Toda la información que aquí se ofrece procede de investigaciones basadas en el método de literatura comparada, esto es, un sistema sencillo e irrebatible basado en la comparación de los textos tradicionales egipcios con los bien conocidos cuatro Evangelios Canónicos (Juan, Lucas, Marcos y Mateo), teniendo siempre presente que los textos egipcios a los que haremos aquí referencia en su mayoría anteceden en milenios a los textos cristianos.
Representación egipcia del Dios-Hombre Horus (arriba) y de su padre, el Dios Osiris (abajo). En la serie de artículos “Analogías entre las Mitologías Egipcia y Cristiana”, descubriremos como la vida del Jesús descrito en los Evangelios Canónicos es, en muchas ocasiones, paralela a la de estos dioses paganos, e incluso a la de alguno de los faraones más carismáticos de la historia de Egipto.
La bibliografía comprende libros “clásicos” egipcios, tales como “El Libro de los Muertos” o los “Textos de las Pirámides”; el ensayo “Sobre Isis y Osiris” del historiador griego Plutarco (que constituye uno de los principales textos sobre el culto a estos dioses fuera del ámbito egipcio); y, por último, estudios modernos sobre mitología y mitología comparada. De éstos, la fuente fundamental la constituye el extraordinario trabajo desarrollado por Claude Briggite Carcenac, cuyo punto de partida fue su excelente tesis de doctorado “La filiación Divina en Egipto y en el Nuevo Testamento”, presentada y aprobada por un tribunal multidisciplinar de la Sorbona de París en el año 1981.

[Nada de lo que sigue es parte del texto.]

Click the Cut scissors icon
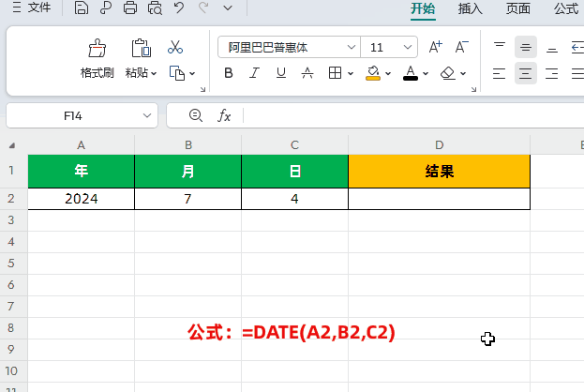 [175, 47]
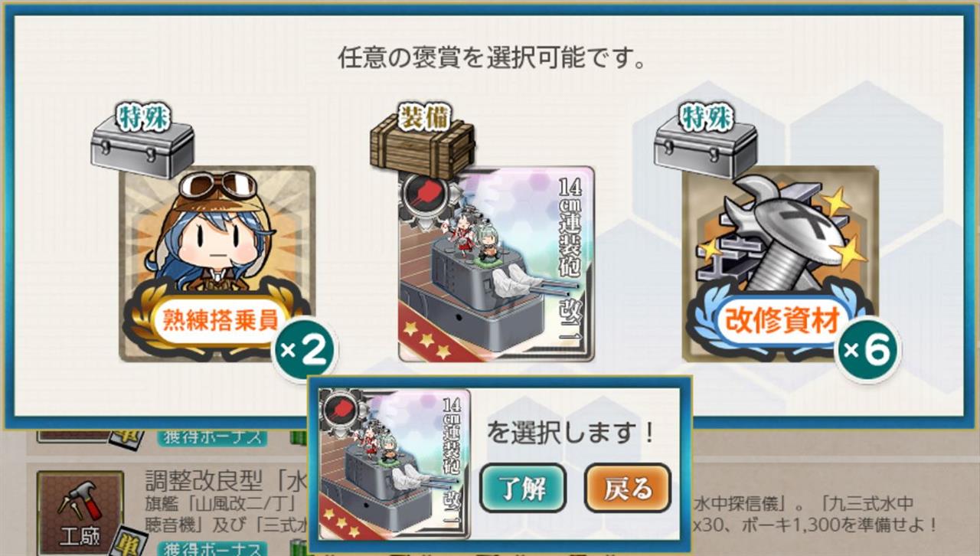Image resolution: width=980 pixels, height=556 pixels.
Task: Click the 改修資材 orange label banner
Action: 784,319
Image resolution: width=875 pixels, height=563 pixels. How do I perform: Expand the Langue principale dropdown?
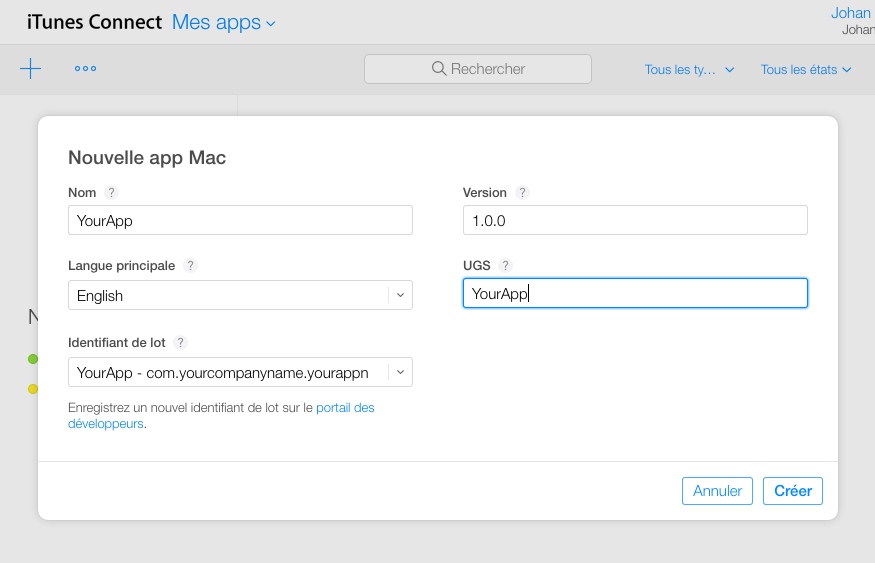(x=400, y=295)
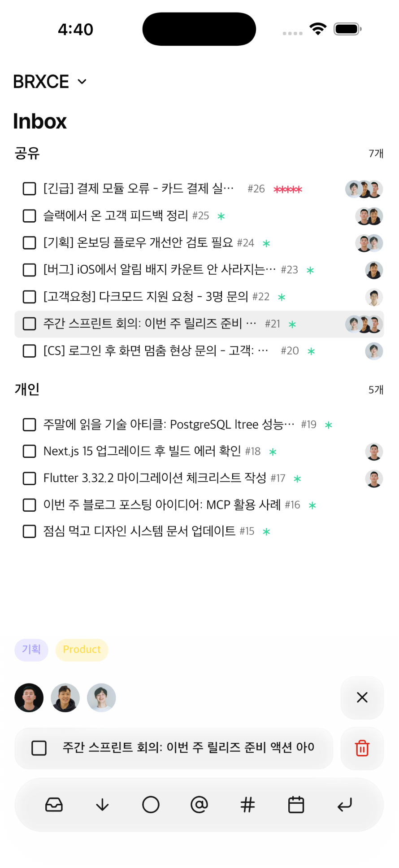Click the return/enter icon at toolbar's right end
Screen dimensions: 399x868
click(x=344, y=805)
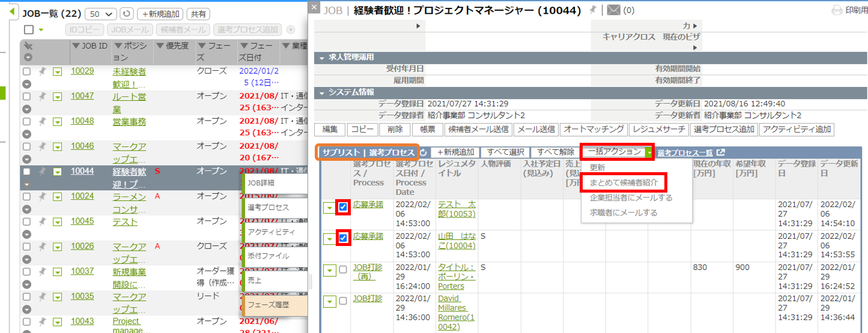Click the refresh icon beside JOB一覧

126,13
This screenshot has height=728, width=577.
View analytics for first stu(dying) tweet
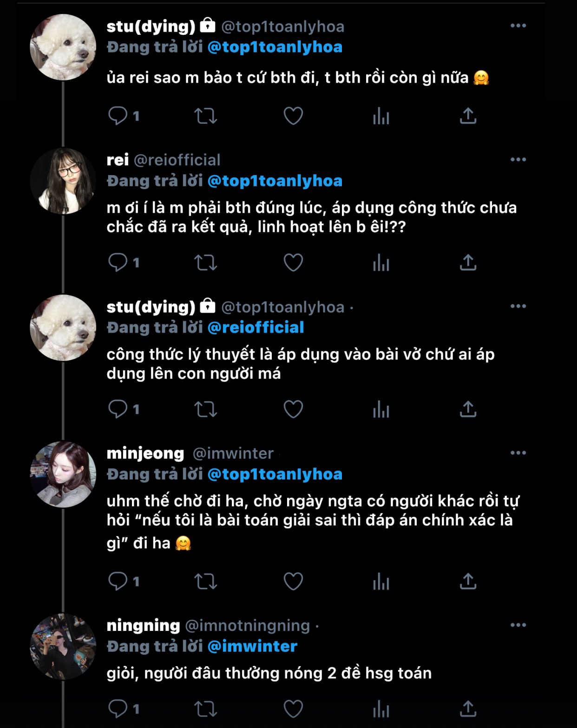pyautogui.click(x=381, y=116)
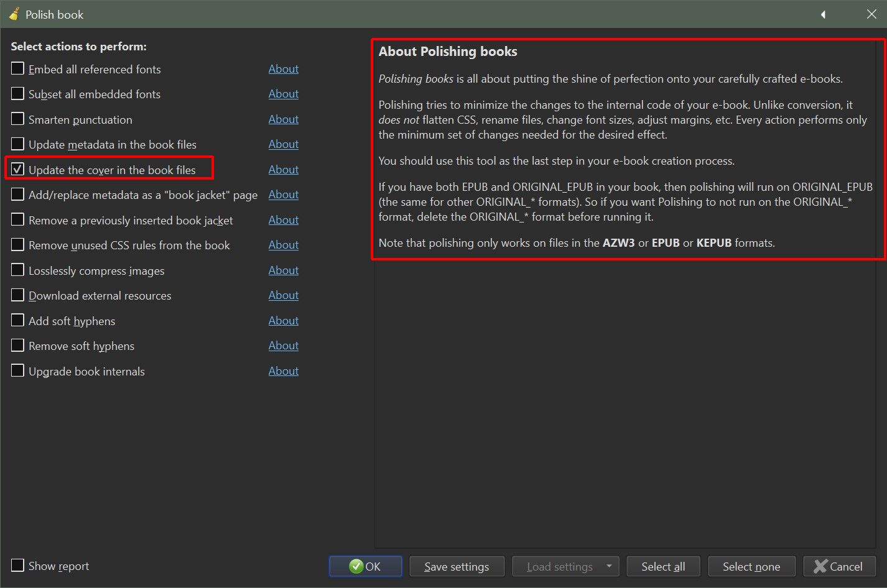Show About info for Add soft hyphens

tap(283, 321)
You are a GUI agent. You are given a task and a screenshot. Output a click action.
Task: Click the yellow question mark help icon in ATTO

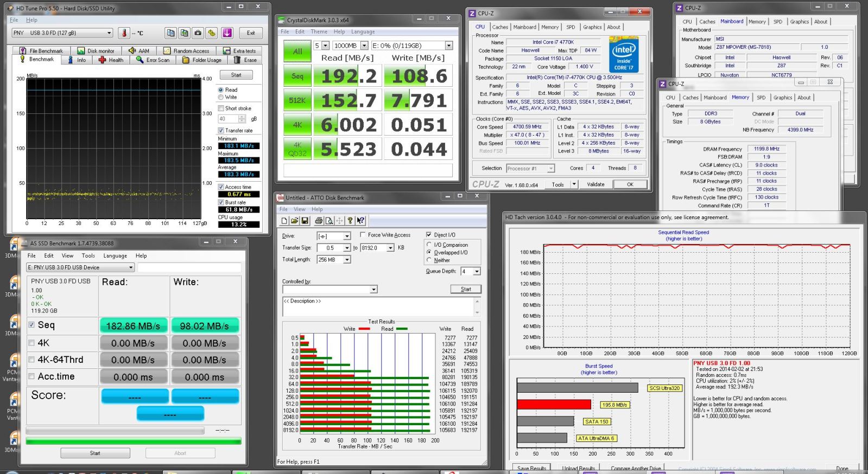(x=350, y=221)
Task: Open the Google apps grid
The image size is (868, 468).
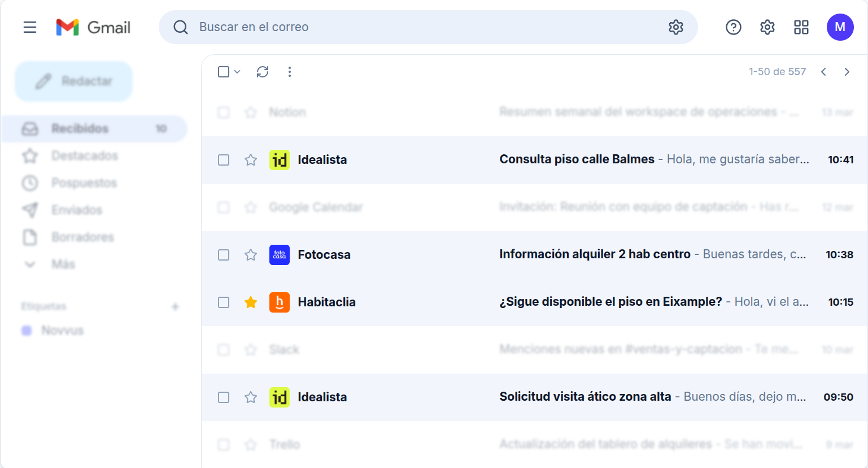Action: tap(801, 27)
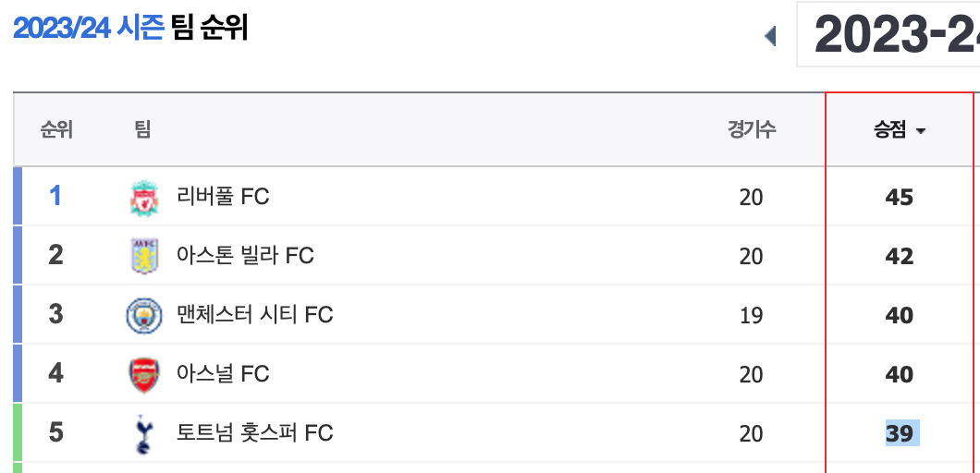Click the Tottenham Hotspur FC crest icon
The image size is (980, 473).
(x=143, y=433)
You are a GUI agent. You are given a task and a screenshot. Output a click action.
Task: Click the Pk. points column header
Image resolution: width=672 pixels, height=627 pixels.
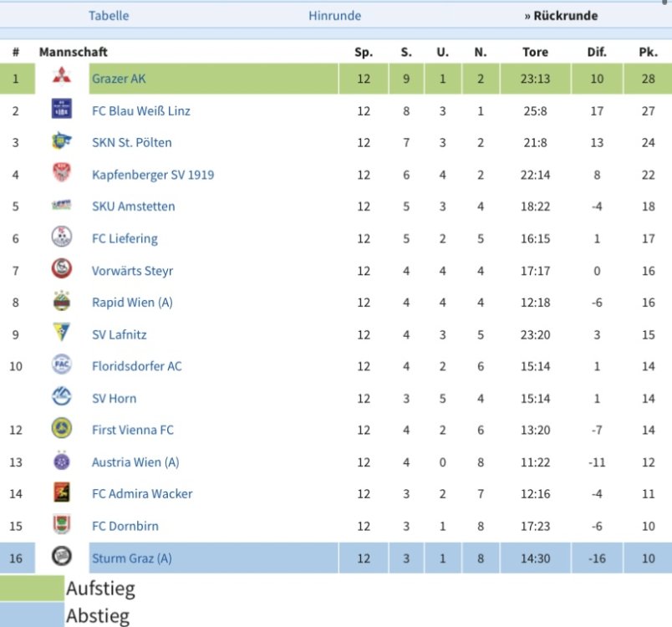[648, 52]

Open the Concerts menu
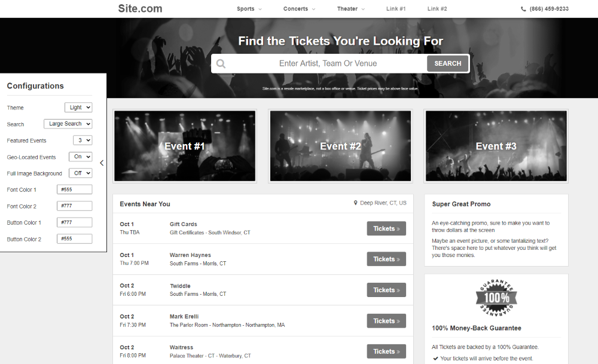299,9
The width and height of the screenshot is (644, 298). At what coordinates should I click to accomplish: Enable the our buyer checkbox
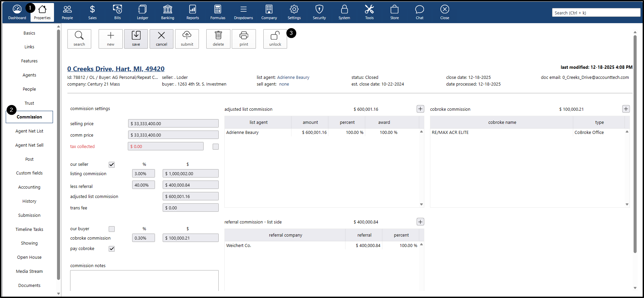(x=112, y=229)
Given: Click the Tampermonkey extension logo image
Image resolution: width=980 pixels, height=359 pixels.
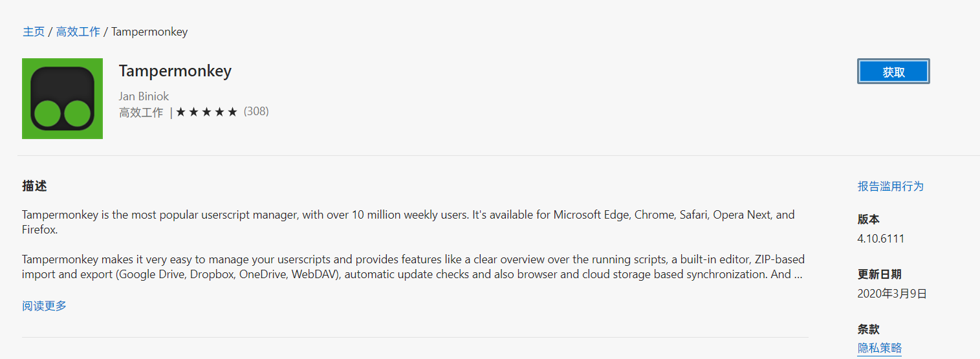Looking at the screenshot, I should [x=62, y=98].
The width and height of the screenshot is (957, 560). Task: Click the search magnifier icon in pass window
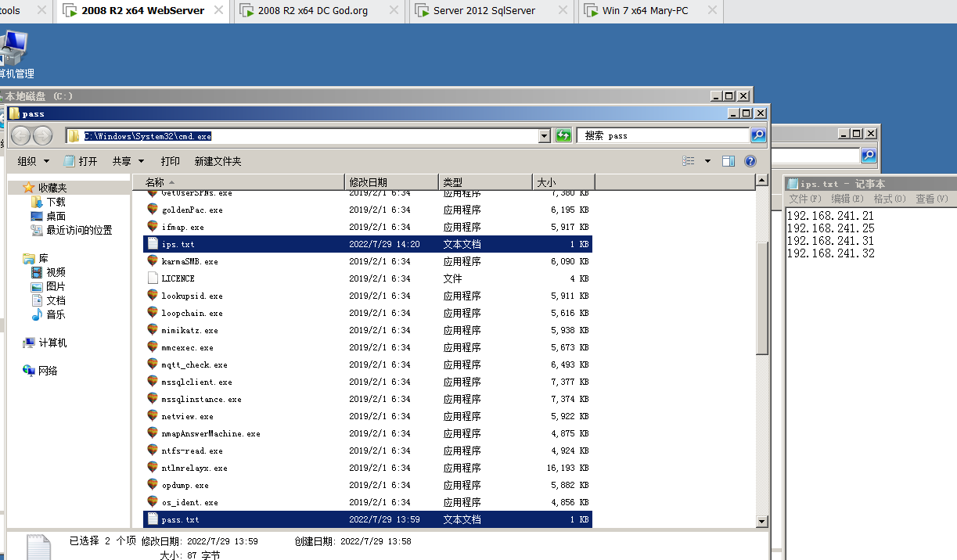click(757, 135)
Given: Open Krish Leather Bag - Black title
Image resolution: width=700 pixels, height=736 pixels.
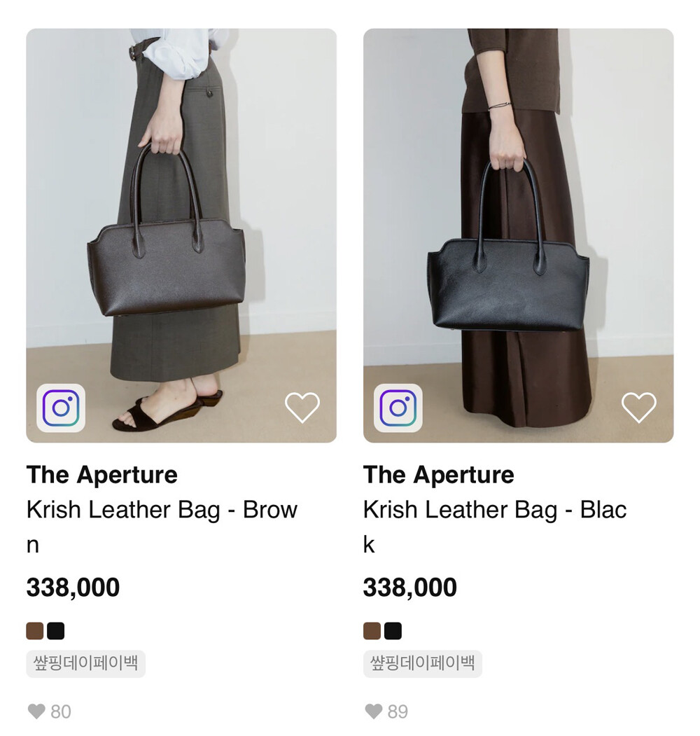Looking at the screenshot, I should pyautogui.click(x=495, y=527).
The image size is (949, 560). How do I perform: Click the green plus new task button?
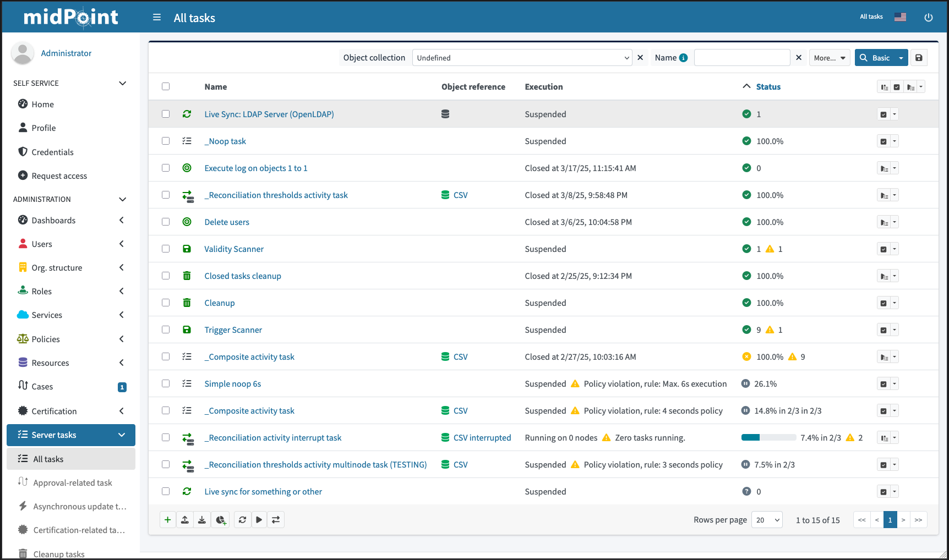point(168,520)
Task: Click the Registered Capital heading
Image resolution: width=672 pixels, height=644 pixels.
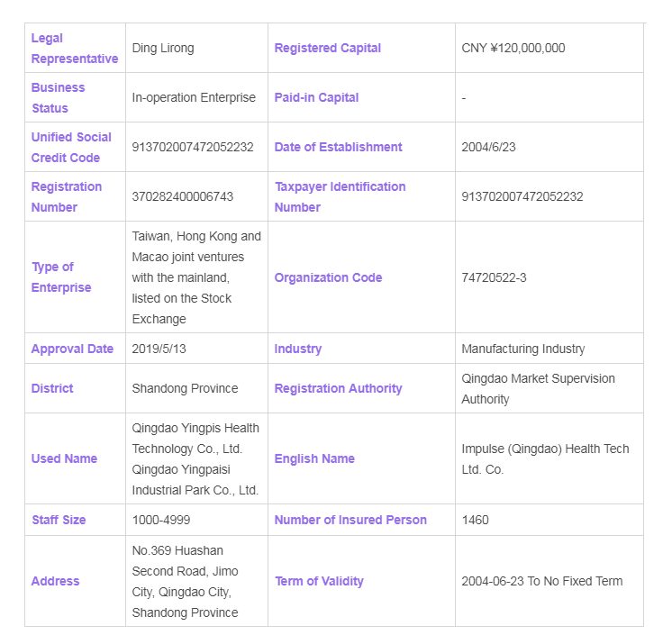Action: coord(327,48)
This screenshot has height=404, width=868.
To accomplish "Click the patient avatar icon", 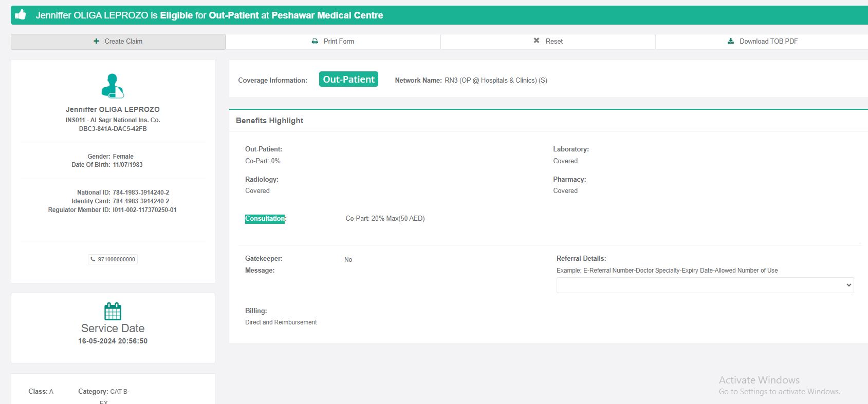I will (113, 86).
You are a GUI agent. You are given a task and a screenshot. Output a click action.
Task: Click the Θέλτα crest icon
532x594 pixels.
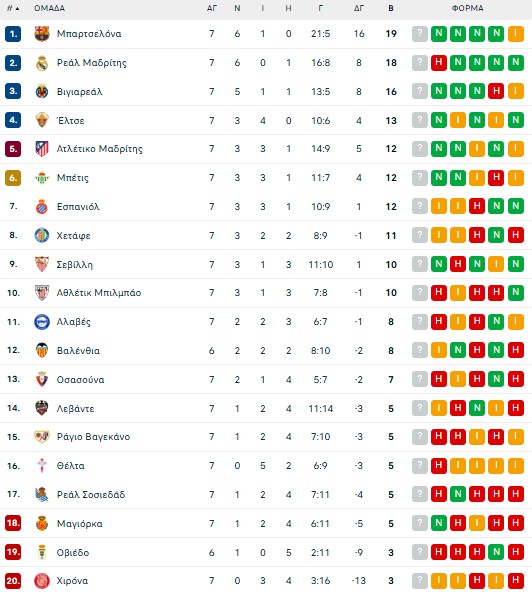pos(42,466)
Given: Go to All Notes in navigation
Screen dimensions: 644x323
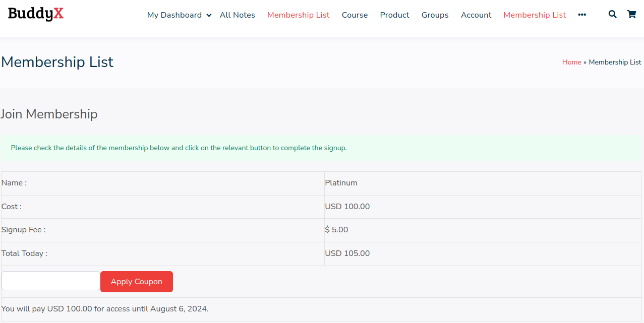Looking at the screenshot, I should click(x=237, y=15).
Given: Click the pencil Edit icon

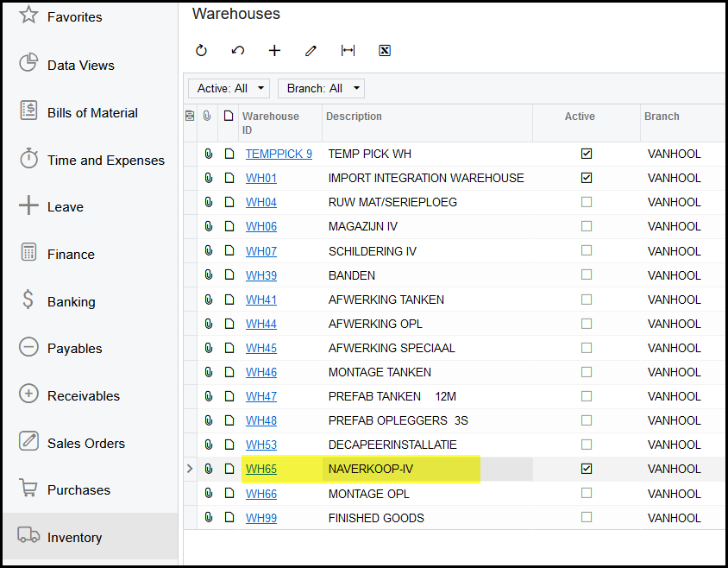Looking at the screenshot, I should [x=311, y=51].
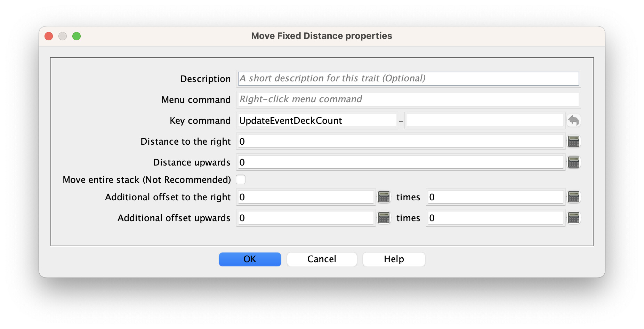The image size is (644, 329).
Task: Open calculator for Additional offset to the right
Action: [x=384, y=197]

Antes de entrar en materia, quiero resaltar que el propósito de estos artículos no es la carga contra el creyente ni contra la religión cristiana. Al contrario, a mi parecer ningún cristiano debería perturbarse a raíz del conocimiento de los hechos que aquí se exponen, pues el verdadero cristianismo es una experiencia vivencial de los valores predicados por Jesucristo. Aquí se insta simplemente a una revisión, a un ejercicio de hermenéutica sobre los textos evangélicos cuya interpretación (que ha permanecido inalterada por la Iglesia durante siglos) ha quedado a mi parecer obsoleta para el contexto humanístico del siglo veintiuno.
[1] Aunque la existencia histórica de Jesús es aceptada por la práctica totalidad de la comunidad investigadora, algunos estudiosos como Raymond E. Brown (La Muerte del Mesías) o G. Theissen y A. Metz (El Jesús histórico), defienden la tesis contraria en base a la práctica inexistencia de menciones referentes a Jesús en la literatura no cristiana.